5. Juxtaposing the unexpected with the expected: Michael Keaton
NPH saying “Acting is a noble profession” while standing in his underwear, ala Birdman. The winning director for best foreign film, Ida, opened with this: “How did I get here? I made a black & white film about contemplation and withdrawal from the world and here we are at the epicenter of noise and attention.” The unexpected stands out in a sea of the familiar.
Sales Lesson: Standing in your underwear may be going too far, but unusual comparisons or contradictions can wake up your audience and draw them in. It shows them that you are not just like everyone else and that they need to pay attention.
6. Rehearsing like a pro: Meryl Streep
If you think Meryl Streep’s beautiful, heartfelt introduction to the celebrities we lost this year was just something she “whipped together” think again. It was actually a fairly long (in terms of Oscar talk) monologue, which she memorized and managed to deliver as if the words were her own.
Sales Lesson: No, we can’t all be Meryl Streep, but let this inspire you to practice key pieces of your presentation or sales conversation that you want to impact your audience. Proper monologue preparation and rehearsal can help you connect to your material (and thus better connect to your audience) as well as keep it fresh and natural every time you say it.
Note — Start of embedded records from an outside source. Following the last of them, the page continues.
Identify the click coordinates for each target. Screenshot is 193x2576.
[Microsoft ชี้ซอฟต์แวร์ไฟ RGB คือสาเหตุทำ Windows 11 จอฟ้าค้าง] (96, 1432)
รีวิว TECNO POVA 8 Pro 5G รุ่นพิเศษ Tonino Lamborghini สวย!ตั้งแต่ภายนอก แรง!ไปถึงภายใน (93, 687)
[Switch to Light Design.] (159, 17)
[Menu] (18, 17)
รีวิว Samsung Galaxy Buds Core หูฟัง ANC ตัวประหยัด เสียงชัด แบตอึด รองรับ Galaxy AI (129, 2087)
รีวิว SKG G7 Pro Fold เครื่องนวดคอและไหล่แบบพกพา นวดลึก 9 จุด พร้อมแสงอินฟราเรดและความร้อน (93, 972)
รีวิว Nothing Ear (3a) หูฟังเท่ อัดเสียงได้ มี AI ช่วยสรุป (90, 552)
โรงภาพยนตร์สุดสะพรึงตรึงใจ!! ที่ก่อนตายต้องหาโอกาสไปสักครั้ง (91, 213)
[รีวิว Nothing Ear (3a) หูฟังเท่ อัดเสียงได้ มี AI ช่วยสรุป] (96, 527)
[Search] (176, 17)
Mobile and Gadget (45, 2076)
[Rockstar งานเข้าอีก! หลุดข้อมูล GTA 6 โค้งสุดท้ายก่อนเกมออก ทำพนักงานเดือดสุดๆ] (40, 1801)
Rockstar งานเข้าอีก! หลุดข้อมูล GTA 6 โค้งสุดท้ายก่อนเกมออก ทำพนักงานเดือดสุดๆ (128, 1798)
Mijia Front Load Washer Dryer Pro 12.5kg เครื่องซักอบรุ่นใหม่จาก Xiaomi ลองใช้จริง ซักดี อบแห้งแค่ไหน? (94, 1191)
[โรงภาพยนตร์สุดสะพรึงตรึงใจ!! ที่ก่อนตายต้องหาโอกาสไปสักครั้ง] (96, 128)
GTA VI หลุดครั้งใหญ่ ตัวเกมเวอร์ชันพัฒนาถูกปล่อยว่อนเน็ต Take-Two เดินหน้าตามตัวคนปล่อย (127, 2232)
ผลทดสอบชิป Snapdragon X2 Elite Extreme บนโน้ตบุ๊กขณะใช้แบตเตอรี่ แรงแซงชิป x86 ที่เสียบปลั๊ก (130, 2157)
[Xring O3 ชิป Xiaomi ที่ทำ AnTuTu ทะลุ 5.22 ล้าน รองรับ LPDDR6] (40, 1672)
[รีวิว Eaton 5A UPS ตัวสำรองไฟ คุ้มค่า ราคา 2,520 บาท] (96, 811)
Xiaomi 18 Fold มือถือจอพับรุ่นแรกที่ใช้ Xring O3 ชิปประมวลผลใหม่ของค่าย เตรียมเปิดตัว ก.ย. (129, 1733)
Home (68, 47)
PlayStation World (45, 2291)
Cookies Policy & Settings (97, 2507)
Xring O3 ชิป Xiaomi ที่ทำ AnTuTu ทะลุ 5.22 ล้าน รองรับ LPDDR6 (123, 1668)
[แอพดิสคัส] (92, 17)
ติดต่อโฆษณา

7. Lightening up a heavy subject: Citizen Four
The team from Citizen Four who won for Best Documentary took the podium with a gravity usually reserved for something more serious, like a funeral service. Granted, the subject about Edward Snowden, the NSA and civil liberties was hardly light-hearted, but their one-note demeanor didn’t add to the import of their words and didn’t stand out as it would if they had showed some joy in winning an award or being recognized by their peers.
Sales Lesson: Variety is key ingredient in a presentation. Don’t strike one-note with your prospects. Look for opportunities to vary your approach and delivery or your message can feel very heavy-handed or repetitive to your audience. Sometimes we are talking about very serious subjects, but take a lesson from the moments that engaged you as an audience and lighten up!
photo credit: 135063_1010 via photopin (license)
Nice analogy even if I admit not having watched the Oscar! So can’t quite add to the analogy. But I like the first point, effectively hoping that a major issue will not crop up isn’t the right way. It will. But rather than defusing, I find that tabling it, asking if this is going to be a major hurdle and then working a way round it with the prospect helps address it. Maybe that’s what you mean by diffuse it?
Great suggestions: “Tabling, asking more questions and trying to find a work around” to deal with an issue that hasn’t been addressed and thus potentially defusing the situation. I don’t mean to imply that defusing will necessarily make the problem just fizzle away. Asking questions could lead to an uncomfortable conversation, for example, but it’s probably a conversation that needs to happen in order to move past a particular issue.
I really enjoyed reading this one Ms. Hansen, all of your examples were clear and entertaining. Some of the points I have experienced myself while there were others that I haven’t even thought about. It is admirable the way you are capable of turning the Oscars into a very short, quick to the point yet entertaining lesson.
Thanks for your comments April! I’m glad you found it valuable. I enjoy the show for the performance aspect as much as the variety of presentations and acceptance speeches. I think it’s helpful to see that good presentation skills don’t “just happen” – even for successful actors. Awards shows are one place where there are no special effects when they take the stage (usually), no second, or third takes, and a live audience, so it puts them on a more level playing field with the rest of us who do presentations as part of our job!